Daher verwundert es nicht, dass sich die Köpenicker kein verstaubtes Eckchen im Tonstudio gesucht haben, um ihre mittlerweile zehnte Platte, die da zum fünfundzwanzigsten Jubiläum der Band erscheinen wird, im Rahmen einer Listening Session zu Gehör zu bringen. Stattdessen wurden Musik, Rettungsringe, Buletten und Fischbadelatschen auf ein Boot verfrachtet, um von dort aus eine kleine muntere Schiffsmeute und alle Ohren in Reichweite zu beschallen.
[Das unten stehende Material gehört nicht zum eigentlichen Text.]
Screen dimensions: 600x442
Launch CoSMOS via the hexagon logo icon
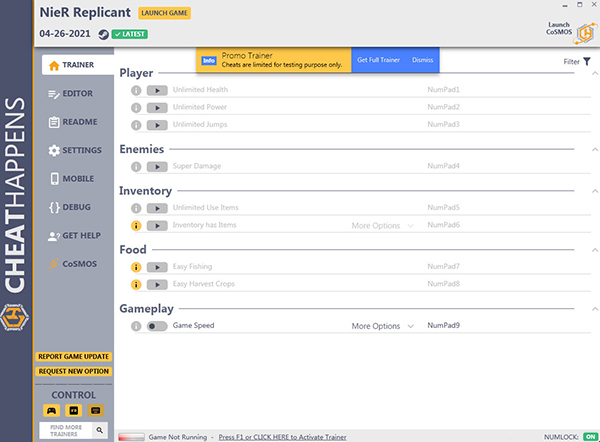click(587, 33)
Die Hörprobe: WIDERSTAND IST ZWECKLOS
VÖ: 13. September
Revolution:
punkiger Opener, der sich textlich der zweideutigen Verben-Vielfalt bedient, Chorunterstützung im Refrain beim Schrei nach Revolution, vom Rest abweichende melodische Bridge
Ein Wunsch:
Punk-rock-Attitüde bleibt bestehen, der Wunsch des nichts-mehr-wollens wird mit deutlich hörbarer Silbentrennung auf einen simplen durchgängig stampfenden Beat gepackt
Ring My Bell:
zurück ins Jahr 1979 – der bekannte Song ‘Ring My Bell’ erfährt eine rockige Variante mit viel Gitarrensounds, kurzem Saitensolo, ein paar grollig-grunzige Einsprecher anstelle des weiblichen Hintergrundchors im Original
Rette sich wer kann:
Knorkator bedienen sich der Kunst der starken Gegensätze: die vom Stumpen hart hingerotzten Strophen werden von einem sehr seichten Chorus abgefangen. mit jede Menge Ausrufezeichen kritisiert die Band den allgemeinen Immer-Drauf-Lebensstil
Am Arsch
Mit synthetischen Orgelklängen, die leicht an Phantom der Oper erinnern, geht es los: in höchst dramatischem, düsterem Sound wird dem Hörer eine Geschichte von Lapalien geschildert, bei der sowohl musikalischen als auch inhaltlichen Übertreibung muss man das eine ums andere mal schmunzeln
Was du gibst
Düster-dramatisch geht es weiter wird „der Albumschnulze“, wie sie von der Band selbst angekündigt wird. Es verwundert daher nicht, dass es sich hier um den mit Abstand seichtesten Song handelt; enthält Nachwuchs-Auftritte oder wie Knorkator meinen: „durchsetzt mit jeder Menge Kinderarbeit“
Buchstabensuppe
Hier wurde wohl eine lyrische Schreibübung vertont: in einem deutlich rockigeren Gewand als zuvor werden Reimwörter aufgezählt – eine in der Tat einzige Wortsuppe
Untergang
Gitarren-Intro lässt auf eine rockige Nummer vermuten: Pustekuchen! Gesang erfolgt in einem Frage-Antwort-Muster: ein wehmütiger Chor, ungewohnt tragisch-molliger Klang zu einem aber doch lebhaften Rhythmus, „Das ist der Untergang“
Auf in den Krieg
sehr heroisch mit einem Chor hinterlegter Song, Spannungssteigerung erzeugt mit dem gängigsten Mittel der Musik: der Transposition, die hier einfach gleich verbal angekündigt wird, um den Effekt (vielleicht?) zu verstärken
Behind The Wheel
Wer sich ab ‘Ring My Bell’ gefragt hat, es sich noch ein weiteres Cover auf die Platte geschlichen hat, bekommt hier seine Antwort. Weit weniger elektronisch als Depesche Mode vertonen Knorkator ihre Version zu ‘Behind The Wheel’
Zu Kurz
möglichst alle Genres in einem Song: Beginn mit heftigen Shouts und sogar Pig Squeals, enthält dann aber auch einen tragisch-melodischen Orgel-Chor, einen Rap-Part, eine zarte weibliche Gesangsstimme – ganz viel Vielfalt aufs Ohr, sodass es zum Ende auch bloß nicht langweilig wird
Fazit: Knorkator knüpfen an alte Muster an und verbreiten auch auf Album Nummer zehn noch Spaß und gute Laune, eine starke Mischung aus Rock und Musical-Dramatik; der Knorkator im Worte sitzende Witz frisst sich auch durch diese Platte, dabei scheinen hier die satirischen, humorvoll-kritischen Songs dem Blödsinn etwas überlegen zu sein.